Stepan Grigorievich Pisakhov was born in Arkhangelsk into a family of a craftsman – jeweler and engraver. After finishing a municipal school in Arkhangelsk he studied in Baron Stieglitz’ Arts College in Petersburg. He continued his education as an artist in Paris and in a private Petersburg studio. Ilya Repin himself invited him to work in his studio. In 1899 Stepan Pisakhov participated in an art exhibition in Petersburg, and in 1907 his paintings were displayed in Rome, and in 1910 in his native Arkhangelsk; in 1912 he was awarded a silver medal at an art exhibition in Petersburg.
Maternally, Stepan Pisakhov came from the Trufanova Gora Village on Pinega River. His grandmother’s brother, grandpa Leontiy, was a professional folktale narrator, and from his early childhood the future writer lived amid rich word-creation traditions of the Russian North. Hence was his aspiration to bring the primordial harmony of old Russian speech back to literature. Its roots were found in authentic records of tales, songs, sayings, and first of all in their sounding, which was still alive at that time.
Pisakhov was not a typically “writing” writer: he started to make up and tell his tales early, but rarely put them down, as he said. The peculiarity of his texts, which were first of all intended for listening audiences, was conditioned by their spoken origin. For a long time Pisakhov’s tales existed in the form of his verbal performances and oral retelling by his listeners.
The first reviews of his creations were mentioning him as an artist, not as a writer: in 1918 the Severny Den newspaper published L. Leonov’s articles “For the upcoming exhibition of artist Pisakhov’s paintings” and “Poet of the North”. Only in 1924 his tales from the Northern Munchausen cycle were published in the collection “On Northern Dvina”. In 1927 northern folktales recorded and commented by Stepan Pisakhov were published in the almanac “Sovetskaya Strana”. In 1938—40 Pisakhov’s tales in two volumes saw the light in Arkhangelsk. In 1940 the Literaturnaya gazeta newspaper published discussions of Pisakhov’s tales at a writers’ conference.
The geography of Pisakhov’s active creative scope was extraordinarily various, stretching from Novaya Zemlya to Cairo. As an artist he got lots of impressions from his youth travels in Italy, France, Turkey and Egypt. Yet, his major theme, both as a writer and an artist, was his native North, its images, folklore and speech. Pisakhov perceived the Russian North in detail and from many sides, as an artist, folklorist and ethnographer; he investigated the coasts of the White Sea, visited Novaya Zemlya, waters of the Yugorski Shar strait, connecting the Barents and Kara Seas, and took part in arctic expeditions. Stepan Pisakhov is a representative of that epoch, which felt the impoverishment of folklore and thus saw the need for combining folk traditions with promising opportunities of written literature.

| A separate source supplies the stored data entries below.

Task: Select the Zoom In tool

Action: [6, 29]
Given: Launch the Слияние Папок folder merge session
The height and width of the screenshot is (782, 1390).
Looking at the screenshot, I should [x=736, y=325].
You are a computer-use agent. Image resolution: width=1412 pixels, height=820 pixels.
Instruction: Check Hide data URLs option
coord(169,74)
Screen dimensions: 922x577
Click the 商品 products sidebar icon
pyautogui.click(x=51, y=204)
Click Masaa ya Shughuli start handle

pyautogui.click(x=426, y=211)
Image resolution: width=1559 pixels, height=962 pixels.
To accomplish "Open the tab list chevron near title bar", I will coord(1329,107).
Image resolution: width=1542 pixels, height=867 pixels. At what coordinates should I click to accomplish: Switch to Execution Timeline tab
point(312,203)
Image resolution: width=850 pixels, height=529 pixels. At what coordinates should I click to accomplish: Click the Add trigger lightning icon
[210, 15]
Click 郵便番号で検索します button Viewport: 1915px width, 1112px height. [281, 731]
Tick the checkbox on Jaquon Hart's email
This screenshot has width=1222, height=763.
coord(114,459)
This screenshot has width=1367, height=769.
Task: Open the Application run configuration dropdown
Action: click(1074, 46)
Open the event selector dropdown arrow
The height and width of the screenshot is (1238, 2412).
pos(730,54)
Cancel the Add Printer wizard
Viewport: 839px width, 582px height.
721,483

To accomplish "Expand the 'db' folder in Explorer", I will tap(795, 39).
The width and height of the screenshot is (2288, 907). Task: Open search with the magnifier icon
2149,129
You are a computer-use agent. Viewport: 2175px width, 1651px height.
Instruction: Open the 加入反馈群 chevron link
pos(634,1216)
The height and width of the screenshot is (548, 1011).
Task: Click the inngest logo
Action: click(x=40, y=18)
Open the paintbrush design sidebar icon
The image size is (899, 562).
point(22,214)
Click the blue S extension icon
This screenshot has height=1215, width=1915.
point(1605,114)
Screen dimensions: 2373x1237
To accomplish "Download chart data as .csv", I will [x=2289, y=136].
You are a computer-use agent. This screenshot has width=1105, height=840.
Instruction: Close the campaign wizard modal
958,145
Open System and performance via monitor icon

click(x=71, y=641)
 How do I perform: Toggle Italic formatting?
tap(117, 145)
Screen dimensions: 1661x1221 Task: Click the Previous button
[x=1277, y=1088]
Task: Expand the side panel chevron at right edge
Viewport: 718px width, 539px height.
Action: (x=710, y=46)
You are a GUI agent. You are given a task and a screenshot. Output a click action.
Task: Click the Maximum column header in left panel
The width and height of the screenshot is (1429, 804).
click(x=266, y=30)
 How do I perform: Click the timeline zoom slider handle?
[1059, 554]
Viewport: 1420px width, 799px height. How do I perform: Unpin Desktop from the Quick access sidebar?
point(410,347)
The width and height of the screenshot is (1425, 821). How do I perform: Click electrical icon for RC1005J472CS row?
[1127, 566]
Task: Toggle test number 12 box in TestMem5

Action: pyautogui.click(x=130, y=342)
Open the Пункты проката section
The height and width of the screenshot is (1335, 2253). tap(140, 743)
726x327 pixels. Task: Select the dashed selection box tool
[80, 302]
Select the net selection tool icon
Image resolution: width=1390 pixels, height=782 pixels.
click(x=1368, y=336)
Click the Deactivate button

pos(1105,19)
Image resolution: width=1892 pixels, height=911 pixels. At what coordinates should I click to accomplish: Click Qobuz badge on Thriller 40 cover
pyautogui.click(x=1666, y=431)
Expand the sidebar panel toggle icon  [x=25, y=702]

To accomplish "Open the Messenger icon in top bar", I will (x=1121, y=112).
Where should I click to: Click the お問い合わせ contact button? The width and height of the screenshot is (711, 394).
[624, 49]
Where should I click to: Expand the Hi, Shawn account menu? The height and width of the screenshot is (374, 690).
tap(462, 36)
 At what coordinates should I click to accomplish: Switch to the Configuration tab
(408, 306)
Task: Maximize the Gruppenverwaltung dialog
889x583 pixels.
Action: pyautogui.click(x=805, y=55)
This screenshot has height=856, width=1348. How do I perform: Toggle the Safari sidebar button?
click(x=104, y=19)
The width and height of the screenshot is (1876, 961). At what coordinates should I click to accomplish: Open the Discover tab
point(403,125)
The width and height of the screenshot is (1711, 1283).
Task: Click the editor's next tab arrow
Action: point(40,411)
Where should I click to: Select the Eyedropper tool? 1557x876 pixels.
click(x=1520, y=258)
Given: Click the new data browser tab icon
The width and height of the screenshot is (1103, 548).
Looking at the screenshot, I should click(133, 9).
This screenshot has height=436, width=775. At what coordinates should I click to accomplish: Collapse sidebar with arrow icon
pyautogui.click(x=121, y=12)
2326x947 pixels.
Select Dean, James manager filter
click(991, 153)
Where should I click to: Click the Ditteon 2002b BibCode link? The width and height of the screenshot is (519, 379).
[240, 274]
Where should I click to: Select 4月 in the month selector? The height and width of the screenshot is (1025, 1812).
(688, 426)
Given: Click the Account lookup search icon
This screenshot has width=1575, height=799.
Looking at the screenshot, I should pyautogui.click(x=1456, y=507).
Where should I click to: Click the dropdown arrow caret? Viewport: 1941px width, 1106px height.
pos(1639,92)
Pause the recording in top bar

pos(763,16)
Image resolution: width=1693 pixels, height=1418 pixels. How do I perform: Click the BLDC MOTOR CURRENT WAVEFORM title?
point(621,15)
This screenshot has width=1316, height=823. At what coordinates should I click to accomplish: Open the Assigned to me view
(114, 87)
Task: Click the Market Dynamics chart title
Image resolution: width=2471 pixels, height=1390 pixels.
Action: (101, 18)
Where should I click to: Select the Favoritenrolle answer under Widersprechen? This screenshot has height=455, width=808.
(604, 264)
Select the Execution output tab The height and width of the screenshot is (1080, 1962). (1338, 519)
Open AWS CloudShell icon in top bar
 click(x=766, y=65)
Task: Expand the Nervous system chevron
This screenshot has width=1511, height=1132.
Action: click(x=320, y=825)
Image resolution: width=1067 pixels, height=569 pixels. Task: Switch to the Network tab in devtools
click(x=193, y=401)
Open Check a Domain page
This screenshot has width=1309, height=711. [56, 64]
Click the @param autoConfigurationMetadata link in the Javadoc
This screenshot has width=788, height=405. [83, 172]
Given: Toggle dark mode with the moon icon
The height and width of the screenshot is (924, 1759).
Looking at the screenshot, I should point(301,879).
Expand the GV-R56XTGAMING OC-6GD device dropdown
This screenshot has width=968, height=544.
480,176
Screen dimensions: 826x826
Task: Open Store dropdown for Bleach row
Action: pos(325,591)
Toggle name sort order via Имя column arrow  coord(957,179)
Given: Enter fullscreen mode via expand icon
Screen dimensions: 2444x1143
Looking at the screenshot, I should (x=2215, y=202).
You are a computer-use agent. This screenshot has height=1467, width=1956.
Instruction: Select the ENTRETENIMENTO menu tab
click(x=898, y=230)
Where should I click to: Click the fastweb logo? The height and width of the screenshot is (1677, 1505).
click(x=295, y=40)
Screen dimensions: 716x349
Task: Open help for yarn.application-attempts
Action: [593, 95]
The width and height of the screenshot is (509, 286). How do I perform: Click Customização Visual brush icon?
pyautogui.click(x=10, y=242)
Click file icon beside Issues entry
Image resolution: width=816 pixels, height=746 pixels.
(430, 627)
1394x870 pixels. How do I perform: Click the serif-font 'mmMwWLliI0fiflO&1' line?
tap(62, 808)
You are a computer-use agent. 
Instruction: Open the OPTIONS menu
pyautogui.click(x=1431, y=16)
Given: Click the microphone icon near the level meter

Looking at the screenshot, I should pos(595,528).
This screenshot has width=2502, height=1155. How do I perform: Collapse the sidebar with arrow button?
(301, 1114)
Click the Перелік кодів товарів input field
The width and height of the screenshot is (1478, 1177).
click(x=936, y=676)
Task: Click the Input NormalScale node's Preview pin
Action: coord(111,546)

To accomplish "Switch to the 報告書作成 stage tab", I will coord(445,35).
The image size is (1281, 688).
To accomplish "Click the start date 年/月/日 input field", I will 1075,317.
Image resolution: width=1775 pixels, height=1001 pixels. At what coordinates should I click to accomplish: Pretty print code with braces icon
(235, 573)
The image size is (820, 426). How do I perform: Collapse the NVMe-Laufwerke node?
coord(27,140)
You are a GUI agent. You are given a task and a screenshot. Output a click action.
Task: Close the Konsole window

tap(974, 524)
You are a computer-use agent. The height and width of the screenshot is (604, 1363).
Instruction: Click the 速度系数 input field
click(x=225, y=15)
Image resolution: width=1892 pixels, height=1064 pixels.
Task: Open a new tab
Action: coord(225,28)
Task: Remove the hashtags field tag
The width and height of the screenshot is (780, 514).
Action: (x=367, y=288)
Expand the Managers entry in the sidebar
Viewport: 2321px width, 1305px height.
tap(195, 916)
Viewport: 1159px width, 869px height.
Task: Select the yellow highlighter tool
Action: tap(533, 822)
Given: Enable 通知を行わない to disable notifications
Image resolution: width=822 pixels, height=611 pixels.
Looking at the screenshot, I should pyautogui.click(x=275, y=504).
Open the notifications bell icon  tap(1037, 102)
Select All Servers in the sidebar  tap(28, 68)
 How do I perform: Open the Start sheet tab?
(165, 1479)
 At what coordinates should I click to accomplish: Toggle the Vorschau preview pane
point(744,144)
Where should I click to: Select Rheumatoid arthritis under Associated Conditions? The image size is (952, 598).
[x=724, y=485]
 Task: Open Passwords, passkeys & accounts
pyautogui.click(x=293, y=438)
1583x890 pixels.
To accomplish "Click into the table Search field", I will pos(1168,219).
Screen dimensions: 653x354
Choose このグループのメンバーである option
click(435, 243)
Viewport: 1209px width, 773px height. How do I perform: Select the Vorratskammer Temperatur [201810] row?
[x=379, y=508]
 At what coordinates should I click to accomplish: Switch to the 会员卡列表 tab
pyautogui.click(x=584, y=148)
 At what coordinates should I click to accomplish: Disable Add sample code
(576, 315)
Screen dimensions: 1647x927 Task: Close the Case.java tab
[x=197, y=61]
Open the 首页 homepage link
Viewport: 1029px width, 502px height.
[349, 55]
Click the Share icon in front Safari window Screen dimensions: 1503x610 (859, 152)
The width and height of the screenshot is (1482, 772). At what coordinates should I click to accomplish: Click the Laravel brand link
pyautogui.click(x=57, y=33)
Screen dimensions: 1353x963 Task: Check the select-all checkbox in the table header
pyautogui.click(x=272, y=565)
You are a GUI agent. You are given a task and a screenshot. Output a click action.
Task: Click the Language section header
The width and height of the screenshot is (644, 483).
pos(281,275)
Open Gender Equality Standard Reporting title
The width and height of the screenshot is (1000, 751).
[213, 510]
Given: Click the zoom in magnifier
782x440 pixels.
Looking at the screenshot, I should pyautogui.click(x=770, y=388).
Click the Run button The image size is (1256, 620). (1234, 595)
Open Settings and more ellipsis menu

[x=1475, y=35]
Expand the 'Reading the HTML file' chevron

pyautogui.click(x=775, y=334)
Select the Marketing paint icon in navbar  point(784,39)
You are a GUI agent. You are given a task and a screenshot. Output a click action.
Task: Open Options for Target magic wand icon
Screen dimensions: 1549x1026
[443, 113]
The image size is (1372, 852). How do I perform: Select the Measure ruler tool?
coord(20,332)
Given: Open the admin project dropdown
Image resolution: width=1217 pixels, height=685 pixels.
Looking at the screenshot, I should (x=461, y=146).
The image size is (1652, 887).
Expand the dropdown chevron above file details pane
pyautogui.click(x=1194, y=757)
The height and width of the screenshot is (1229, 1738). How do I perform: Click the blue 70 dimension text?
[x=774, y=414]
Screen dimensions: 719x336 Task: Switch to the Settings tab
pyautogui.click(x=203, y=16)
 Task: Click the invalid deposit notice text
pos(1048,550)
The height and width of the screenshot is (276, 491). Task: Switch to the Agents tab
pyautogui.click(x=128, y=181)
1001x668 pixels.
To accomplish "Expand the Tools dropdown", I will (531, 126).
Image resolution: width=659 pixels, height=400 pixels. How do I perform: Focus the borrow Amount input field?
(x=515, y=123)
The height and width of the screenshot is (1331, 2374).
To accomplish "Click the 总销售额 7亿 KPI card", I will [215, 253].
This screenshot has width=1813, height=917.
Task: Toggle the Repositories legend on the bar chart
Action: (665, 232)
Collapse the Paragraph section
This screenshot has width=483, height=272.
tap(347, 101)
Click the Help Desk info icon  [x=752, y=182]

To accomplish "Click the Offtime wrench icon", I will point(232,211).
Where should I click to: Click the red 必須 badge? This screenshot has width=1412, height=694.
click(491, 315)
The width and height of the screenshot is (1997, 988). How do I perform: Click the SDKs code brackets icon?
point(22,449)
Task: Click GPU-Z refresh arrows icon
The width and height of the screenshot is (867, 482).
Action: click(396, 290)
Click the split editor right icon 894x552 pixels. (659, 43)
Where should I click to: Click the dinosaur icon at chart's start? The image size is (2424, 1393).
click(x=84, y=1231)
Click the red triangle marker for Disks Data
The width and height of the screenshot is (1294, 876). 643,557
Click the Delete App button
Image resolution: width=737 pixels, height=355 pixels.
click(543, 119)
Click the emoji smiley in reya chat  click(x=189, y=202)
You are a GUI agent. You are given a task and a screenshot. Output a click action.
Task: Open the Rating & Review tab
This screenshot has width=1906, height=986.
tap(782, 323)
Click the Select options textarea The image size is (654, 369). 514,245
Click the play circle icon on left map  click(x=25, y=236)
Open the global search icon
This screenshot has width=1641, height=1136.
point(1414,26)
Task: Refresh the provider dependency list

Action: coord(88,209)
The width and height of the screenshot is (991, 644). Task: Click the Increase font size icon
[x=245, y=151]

The language of tales, Pisakhov confessed, was closer to him, than the usual literary language. “Folk tale is the school for mastering the national language, its cogency, imagery, importance and “non-emptiness”.
“Pisakhov is one of the greatest tale writers of the Russian North”; “he undoubtedly belongs to the most remarkable fairy tale authors of the world”; “regarding the scope of fancy Pisakhov holds a special place among the top ten tale writers of the world”, Fyodor Abramov wrote.